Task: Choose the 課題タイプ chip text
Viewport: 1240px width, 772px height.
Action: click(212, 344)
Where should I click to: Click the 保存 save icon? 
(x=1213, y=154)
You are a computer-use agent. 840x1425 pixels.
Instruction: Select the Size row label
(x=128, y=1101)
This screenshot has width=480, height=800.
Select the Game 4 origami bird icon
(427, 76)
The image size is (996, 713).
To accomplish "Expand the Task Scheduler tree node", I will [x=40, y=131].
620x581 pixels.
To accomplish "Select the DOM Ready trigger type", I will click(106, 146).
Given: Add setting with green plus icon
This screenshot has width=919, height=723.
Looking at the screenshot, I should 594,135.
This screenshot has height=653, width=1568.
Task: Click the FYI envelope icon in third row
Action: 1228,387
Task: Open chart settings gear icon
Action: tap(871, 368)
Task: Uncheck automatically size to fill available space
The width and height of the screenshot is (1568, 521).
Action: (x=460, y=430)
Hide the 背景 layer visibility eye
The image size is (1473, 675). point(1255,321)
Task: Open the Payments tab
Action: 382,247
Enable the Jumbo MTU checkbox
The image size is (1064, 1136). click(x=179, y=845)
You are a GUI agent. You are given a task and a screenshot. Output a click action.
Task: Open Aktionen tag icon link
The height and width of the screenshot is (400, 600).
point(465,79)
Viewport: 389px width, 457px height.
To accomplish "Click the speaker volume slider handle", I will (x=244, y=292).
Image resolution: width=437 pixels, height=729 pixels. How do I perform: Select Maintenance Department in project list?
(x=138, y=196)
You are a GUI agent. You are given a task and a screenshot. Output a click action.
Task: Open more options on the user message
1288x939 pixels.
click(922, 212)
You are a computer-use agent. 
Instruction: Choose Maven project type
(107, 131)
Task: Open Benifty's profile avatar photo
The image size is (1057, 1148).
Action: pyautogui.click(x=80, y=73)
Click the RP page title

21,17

------------------------------------------------------------------------

With the line containing "Instruction: Select the Size row label" as the start, transcribe each line through the end of the listing above, exactly and only.

#### [Solution to the exercise]
Instruction: Select the Size row label
(x=128, y=1101)
This screenshot has width=480, height=800.
Select the Game 4 origami bird icon
(427, 76)
The image size is (996, 713).
To accomplish "Expand the Task Scheduler tree node", I will [x=40, y=131].
620x581 pixels.
To accomplish "Select the DOM Ready trigger type", I will click(106, 146).
Given: Add setting with green plus icon
This screenshot has width=919, height=723.
Looking at the screenshot, I should 594,135.
This screenshot has height=653, width=1568.
Task: Click the FYI envelope icon in third row
Action: 1228,387
Task: Open chart settings gear icon
Action: tap(871, 368)
Task: Uncheck automatically size to fill available space
The width and height of the screenshot is (1568, 521).
Action: (x=460, y=430)
Hide the 背景 layer visibility eye
The image size is (1473, 675). point(1255,321)
Task: Open the Payments tab
Action: 382,247
Enable the Jumbo MTU checkbox
The image size is (1064, 1136). click(x=179, y=845)
You are a GUI agent. You are given a task and a screenshot. Output a click action.
Task: Open Aktionen tag icon link
The height and width of the screenshot is (400, 600).
point(465,79)
Viewport: 389px width, 457px height.
To accomplish "Click the speaker volume slider handle", I will (x=244, y=292).
Image resolution: width=437 pixels, height=729 pixels. How do I perform: Select Maintenance Department in project list?
(x=138, y=196)
You are a GUI agent. You are given a task and a screenshot. Output a click action.
Task: Open more options on the user message
1288x939 pixels.
click(922, 212)
You are a computer-use agent. 
Instruction: Choose Maven project type
(107, 131)
Task: Open Benifty's profile avatar photo
The image size is (1057, 1148).
Action: pyautogui.click(x=80, y=73)
Click the RP page title

21,17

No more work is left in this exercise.